El gobierno español ha denunciado la postura de Italia durante la crisis de Ceuta, acusando a Roma de actuar por motivos políticos internos. El ministro de Exteriores, José Manuel Albares, ha criticado la decisión italiana de mantener controles fronterizos en la zona, a pesar de su escaso impacto práctico. Esta medida, según Albares, se tomaría con "motivos de política electoral interna", lo que refleja una tensión entre los dos países.

Mientras, el gobierno italiano, liderado por la líder del partido populista Giorgia Meloni, se muestra dispuesto a prolongar los controles fronterizos en Ceuta. Esta postura ha generado críticas en España, donde se considera que los controles no han resuelto el problema de la entrada masiva de migrantes. Albares ha rechazado cualquier conversación con Marruecos sobre la soberanía de Ceuta y Melilla, afirmando que estas zonas son "españolas y serán así siempre".

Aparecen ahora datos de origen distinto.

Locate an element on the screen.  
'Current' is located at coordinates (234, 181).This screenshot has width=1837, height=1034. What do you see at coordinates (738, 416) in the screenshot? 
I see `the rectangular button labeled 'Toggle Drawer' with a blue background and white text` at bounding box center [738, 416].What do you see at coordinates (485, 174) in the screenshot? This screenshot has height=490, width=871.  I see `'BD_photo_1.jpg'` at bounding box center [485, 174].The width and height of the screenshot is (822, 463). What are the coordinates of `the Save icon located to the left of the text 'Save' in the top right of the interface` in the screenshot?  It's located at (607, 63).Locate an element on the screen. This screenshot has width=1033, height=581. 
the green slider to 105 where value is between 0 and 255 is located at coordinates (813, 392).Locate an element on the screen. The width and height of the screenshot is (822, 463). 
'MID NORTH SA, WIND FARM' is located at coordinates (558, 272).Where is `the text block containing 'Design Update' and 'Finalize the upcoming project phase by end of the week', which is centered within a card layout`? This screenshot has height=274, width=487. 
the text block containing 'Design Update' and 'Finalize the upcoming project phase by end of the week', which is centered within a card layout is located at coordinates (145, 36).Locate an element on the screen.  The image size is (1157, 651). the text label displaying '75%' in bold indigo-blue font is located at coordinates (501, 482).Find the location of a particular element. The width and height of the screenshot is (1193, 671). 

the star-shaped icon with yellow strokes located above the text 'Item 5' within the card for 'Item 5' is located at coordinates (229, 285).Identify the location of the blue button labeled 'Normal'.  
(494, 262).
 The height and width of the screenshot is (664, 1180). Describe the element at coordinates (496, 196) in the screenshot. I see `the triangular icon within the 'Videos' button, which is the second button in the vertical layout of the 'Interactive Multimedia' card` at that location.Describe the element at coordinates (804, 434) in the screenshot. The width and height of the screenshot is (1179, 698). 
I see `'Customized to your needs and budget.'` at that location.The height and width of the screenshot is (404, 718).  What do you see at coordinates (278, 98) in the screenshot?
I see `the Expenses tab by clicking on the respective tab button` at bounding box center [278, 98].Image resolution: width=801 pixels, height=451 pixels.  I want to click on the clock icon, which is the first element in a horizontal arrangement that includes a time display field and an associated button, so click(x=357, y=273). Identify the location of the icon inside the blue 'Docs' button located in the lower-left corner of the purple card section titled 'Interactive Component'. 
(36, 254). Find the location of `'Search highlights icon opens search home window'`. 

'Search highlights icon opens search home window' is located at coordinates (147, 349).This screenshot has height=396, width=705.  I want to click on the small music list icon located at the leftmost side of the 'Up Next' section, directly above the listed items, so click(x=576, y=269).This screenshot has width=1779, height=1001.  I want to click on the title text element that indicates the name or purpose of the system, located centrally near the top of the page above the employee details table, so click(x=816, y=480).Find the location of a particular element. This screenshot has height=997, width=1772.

La crisis ha sido exacerbada por la viralización de bulos y mentiras, según Albares, que ha señalado el papel de las redes sociales en la polarización de la situación. A su vez, el ministro español ha defendido la cooperación con Marruecos en la gestión de la crisis migratoria, aunque rechazando cualquier diálogo sobre la soberanía territorial. La tensión entre España y Italia se intensifica en un contexto de desafíos migratorios y de relaciones internacionales complejas.